Lambda the Ultimate

Define

fold f g 0 = g
fold f g (1+n) = f (fold f g n)

(This is a specialisation of a natural generalisation of the usual foldr.)

The third argument to fold is of type ∞ where 1+∞ is isomorphic to ∞ (here '+' means disjoint union and '1' is the type with one instance called '0'). In fact, consider how the function above is evaluated. At each stage in the recursion you have an element of ∞. This is isomorphic to 1+∞. So you either have the base element of the type, 0, or you have an element of ∞ again and you need to recurse further. So clicking on the link precisely models the execution of fold.

At least that's my guess...

Define

fold f g 0 = g
fold f g (1+n) = f (fold f g n)

(This is a specialisation of a natural generalisation of the usual foldr.)

The third argument to fold is of type ∞ where 1+∞ is isomorphic to ∞ (here '+' means disjoint union and '1' is the type with one instance called '0').

The third argument is of type N (where N is a set of natural numbers). There is no need to talk about ∞ at all since ∞ is *not* a natural number unless by ∞ you mean N which it would be non-standard notation.

Yes, that's my claim. That foldr.com (1) makes perfect sense and (2) actually has something to do with 'fold' but (3) is using non-standard notation (but not wildly non-standard notation).

So given:

1+(1+(1+(1+(1+(1+(…))))))=∞

Assuming the standard definition of summation, the expression is aleph_0 (or omega), the cardinality of the natural numbers.

1. How do *you* interpret

1+(1+(1+(1+(1+(1+(…)))))) ?

2.

...∞ is the initial algebra itself

If '...∞ is the initial algebra itself', then

1+(1+(1+(1+(1+(1+(…))))))=∞

is nonsensical. How can a sum of natural numbers be equal to an algebraic structure ?
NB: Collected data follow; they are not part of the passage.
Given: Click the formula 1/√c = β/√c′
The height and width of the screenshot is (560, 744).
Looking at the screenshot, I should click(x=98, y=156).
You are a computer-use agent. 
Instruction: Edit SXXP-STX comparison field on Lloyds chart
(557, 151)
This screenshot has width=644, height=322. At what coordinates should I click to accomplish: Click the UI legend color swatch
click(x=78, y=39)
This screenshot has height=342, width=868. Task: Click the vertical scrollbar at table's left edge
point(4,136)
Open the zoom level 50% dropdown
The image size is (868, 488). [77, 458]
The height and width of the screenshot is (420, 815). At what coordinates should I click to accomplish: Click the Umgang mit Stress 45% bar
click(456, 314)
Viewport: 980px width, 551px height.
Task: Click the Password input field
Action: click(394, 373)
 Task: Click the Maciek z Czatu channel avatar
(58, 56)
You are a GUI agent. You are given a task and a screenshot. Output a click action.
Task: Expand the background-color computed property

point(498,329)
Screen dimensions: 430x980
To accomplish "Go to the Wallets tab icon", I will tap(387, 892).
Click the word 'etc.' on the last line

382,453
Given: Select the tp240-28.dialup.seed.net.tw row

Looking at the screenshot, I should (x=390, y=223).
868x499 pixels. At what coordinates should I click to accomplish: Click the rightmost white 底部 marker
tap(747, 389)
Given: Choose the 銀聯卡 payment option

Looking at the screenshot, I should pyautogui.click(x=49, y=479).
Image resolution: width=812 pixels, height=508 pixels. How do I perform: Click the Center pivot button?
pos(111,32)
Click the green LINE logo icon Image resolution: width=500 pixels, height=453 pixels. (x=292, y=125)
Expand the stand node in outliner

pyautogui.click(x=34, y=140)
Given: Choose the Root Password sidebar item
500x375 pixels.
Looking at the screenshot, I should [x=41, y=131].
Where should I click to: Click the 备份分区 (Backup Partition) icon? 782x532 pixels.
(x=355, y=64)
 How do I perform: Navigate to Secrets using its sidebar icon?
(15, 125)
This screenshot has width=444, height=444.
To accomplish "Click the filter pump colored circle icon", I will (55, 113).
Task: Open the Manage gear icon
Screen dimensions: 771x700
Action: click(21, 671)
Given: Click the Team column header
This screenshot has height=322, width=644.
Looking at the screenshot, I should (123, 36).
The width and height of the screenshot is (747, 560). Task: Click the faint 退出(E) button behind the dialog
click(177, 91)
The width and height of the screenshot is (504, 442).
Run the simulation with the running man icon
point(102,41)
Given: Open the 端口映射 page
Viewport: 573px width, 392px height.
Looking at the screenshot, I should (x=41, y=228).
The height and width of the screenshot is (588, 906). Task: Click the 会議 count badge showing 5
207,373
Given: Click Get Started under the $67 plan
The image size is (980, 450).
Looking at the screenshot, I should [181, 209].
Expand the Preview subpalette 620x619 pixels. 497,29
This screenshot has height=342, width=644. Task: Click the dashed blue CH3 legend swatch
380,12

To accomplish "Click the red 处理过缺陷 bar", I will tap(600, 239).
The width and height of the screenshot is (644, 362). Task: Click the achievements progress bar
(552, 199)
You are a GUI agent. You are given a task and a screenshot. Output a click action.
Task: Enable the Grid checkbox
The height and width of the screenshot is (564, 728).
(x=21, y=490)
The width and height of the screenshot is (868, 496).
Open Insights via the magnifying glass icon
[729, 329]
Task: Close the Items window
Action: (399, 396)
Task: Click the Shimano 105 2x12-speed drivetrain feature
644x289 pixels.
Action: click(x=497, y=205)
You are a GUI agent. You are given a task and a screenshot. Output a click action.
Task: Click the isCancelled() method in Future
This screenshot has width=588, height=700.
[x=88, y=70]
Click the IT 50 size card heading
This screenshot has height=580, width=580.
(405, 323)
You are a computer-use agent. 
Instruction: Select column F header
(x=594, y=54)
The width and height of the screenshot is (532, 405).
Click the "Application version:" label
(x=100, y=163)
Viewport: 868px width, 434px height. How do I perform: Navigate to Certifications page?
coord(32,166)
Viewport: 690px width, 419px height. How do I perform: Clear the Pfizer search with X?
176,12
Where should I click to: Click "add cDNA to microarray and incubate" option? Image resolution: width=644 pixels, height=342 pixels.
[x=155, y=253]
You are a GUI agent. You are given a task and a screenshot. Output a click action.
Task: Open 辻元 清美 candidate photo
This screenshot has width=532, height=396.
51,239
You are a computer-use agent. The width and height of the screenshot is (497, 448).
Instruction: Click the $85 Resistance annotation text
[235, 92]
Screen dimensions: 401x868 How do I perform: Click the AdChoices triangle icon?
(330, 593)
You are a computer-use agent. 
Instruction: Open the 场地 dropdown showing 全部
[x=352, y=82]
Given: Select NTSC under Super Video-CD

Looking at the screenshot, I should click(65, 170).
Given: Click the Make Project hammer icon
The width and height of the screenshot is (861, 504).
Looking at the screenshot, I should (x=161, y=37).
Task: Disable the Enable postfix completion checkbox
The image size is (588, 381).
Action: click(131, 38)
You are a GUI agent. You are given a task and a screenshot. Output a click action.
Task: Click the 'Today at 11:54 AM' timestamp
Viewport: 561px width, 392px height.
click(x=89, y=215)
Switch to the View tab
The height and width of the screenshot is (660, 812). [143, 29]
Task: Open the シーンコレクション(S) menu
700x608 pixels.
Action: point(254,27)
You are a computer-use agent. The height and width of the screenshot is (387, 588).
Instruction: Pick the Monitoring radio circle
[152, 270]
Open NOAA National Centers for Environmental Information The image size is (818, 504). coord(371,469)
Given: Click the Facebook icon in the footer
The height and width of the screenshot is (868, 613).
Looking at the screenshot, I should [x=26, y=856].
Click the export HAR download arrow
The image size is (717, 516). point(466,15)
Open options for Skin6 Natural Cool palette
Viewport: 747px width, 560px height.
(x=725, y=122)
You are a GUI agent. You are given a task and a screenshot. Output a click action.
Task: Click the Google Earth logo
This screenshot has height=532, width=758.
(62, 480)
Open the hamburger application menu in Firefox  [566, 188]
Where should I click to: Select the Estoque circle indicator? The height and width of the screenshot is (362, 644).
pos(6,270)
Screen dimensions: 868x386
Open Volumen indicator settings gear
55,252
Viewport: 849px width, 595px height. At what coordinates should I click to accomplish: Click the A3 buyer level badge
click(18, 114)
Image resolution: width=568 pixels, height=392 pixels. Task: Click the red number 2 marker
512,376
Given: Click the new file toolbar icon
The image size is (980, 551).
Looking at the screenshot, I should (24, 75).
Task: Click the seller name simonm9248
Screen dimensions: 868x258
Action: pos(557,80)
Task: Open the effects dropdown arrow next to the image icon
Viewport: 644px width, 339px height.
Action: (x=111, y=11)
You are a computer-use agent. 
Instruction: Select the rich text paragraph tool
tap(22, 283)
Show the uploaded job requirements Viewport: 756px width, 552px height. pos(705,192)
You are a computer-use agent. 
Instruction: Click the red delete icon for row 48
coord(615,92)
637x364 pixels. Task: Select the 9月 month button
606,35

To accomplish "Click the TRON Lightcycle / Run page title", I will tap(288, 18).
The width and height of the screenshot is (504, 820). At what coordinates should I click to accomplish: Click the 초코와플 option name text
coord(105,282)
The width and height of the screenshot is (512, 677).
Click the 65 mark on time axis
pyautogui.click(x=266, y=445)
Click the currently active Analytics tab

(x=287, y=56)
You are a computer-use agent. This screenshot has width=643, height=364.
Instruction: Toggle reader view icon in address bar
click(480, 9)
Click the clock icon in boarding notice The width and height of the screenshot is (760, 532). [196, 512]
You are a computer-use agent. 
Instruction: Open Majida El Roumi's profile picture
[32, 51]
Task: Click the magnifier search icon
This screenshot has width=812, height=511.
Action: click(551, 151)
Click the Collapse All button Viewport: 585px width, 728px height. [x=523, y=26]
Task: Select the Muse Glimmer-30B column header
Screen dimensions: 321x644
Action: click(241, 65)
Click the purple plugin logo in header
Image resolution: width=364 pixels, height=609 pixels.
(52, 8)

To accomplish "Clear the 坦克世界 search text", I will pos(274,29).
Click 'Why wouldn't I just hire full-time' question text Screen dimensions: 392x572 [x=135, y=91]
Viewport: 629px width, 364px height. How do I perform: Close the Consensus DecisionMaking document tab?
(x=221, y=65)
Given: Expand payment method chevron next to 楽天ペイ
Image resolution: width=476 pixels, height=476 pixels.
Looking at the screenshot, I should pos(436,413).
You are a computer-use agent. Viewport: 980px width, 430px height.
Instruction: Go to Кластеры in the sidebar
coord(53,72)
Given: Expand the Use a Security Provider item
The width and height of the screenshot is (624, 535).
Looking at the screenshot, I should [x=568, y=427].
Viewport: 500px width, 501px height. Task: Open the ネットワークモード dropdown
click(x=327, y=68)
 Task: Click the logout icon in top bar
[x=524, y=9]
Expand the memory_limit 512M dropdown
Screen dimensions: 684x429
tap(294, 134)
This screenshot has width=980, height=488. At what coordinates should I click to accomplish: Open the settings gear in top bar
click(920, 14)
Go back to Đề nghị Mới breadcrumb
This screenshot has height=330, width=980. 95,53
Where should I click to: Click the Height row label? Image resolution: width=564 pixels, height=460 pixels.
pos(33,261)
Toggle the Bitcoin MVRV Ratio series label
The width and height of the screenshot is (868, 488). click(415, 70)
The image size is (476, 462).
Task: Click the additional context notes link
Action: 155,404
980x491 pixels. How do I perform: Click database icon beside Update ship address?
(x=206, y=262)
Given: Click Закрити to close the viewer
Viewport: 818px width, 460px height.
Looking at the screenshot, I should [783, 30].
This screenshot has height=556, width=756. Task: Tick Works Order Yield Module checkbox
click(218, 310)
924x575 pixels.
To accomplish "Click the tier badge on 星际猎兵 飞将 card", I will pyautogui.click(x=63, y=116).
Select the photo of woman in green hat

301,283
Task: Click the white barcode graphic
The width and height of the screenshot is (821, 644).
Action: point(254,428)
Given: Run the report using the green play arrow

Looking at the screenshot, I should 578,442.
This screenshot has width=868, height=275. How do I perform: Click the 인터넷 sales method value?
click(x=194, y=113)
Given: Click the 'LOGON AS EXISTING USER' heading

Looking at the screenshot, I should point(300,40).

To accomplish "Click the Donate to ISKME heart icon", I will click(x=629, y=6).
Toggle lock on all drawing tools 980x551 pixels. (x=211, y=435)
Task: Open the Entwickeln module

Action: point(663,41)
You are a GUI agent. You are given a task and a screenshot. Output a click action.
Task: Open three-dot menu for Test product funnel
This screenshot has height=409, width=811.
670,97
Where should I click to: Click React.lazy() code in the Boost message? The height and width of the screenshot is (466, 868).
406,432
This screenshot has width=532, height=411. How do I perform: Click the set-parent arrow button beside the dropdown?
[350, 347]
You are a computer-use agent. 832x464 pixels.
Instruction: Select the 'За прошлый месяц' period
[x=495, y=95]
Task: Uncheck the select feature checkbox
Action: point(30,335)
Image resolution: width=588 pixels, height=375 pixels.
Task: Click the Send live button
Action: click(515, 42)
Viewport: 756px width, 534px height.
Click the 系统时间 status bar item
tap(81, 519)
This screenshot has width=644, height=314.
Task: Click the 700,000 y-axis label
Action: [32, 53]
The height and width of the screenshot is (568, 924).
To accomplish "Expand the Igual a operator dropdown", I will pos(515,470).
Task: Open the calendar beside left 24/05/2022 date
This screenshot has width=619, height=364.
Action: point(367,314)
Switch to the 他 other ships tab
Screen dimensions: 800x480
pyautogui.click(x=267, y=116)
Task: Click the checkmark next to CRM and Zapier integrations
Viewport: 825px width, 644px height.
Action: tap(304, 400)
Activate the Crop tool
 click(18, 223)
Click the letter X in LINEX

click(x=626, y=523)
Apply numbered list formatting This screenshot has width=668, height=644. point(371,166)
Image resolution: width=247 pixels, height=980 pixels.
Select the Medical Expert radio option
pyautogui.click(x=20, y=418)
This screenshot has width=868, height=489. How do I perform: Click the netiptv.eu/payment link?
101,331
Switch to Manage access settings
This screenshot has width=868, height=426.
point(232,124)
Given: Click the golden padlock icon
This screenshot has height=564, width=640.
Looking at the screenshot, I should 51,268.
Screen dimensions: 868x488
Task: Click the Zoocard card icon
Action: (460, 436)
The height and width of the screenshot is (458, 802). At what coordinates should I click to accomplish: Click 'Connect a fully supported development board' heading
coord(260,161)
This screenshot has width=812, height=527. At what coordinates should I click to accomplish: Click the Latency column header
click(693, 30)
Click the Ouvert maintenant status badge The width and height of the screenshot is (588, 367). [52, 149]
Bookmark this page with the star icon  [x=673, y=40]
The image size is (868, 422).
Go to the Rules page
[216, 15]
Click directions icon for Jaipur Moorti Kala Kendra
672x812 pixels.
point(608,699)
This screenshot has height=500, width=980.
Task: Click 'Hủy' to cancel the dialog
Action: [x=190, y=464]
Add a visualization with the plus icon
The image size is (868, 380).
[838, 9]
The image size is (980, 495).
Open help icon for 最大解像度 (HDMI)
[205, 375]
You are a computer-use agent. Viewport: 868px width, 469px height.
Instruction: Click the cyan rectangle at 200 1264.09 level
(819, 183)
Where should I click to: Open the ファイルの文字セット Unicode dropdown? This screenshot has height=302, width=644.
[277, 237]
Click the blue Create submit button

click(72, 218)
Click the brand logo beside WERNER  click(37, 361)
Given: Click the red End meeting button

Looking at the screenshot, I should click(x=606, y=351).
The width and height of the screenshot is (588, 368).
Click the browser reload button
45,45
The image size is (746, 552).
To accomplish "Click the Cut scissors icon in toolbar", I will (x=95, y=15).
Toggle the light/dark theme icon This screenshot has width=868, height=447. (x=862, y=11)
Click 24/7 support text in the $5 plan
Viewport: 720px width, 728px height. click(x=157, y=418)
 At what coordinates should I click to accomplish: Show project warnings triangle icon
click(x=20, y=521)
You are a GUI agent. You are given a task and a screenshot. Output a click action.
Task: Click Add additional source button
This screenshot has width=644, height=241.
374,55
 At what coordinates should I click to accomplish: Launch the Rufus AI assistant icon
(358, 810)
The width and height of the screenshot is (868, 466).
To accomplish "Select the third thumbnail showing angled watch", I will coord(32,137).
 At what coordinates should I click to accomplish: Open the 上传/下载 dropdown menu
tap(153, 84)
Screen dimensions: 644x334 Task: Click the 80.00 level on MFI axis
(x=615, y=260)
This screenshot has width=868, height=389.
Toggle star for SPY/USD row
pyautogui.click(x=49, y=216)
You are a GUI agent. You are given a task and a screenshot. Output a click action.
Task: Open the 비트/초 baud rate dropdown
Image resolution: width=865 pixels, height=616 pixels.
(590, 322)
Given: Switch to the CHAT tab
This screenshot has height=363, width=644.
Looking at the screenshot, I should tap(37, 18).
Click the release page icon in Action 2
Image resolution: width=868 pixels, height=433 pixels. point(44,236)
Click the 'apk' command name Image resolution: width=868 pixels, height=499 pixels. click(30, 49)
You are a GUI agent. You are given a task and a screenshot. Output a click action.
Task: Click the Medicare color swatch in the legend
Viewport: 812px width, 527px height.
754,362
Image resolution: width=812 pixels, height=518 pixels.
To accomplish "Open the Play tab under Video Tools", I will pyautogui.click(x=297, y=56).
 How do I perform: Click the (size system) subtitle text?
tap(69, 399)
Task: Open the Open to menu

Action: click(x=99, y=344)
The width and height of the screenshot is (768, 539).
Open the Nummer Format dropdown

3. On the other hand, you say that

At each stage in the recursion you have an element of ∞.

which sort of implies that ∞ is a synonym for N (the set of natural numbers). You have to make your mind and decide what ∞ really is because it's unclear what you are talking about.

Yes, exactly that. Didn't I make this clear by stating that '1' is the type with 1 element called '0', '+' is disjoint union and '=' is isomorphism? Apologies for any confusion caused if I didn't say those things.

Tne "natural" numbers in Haskell are actually the co-natural numbers. In Haskell, datatypes are greatest fixpoints, so 1 + 1 + 1 ... iterated infinitely is actually a perfectly good term of type Nat. So instead of thinking of Nat as the initial algebra of the functor F(X) = 1 + X, think of it as the final coalegbra. Then you can define ∞ as 1 + 1 + 1 + ..., and you can use coinduction to show that the other terms which ought to be infinite are all equal to this term.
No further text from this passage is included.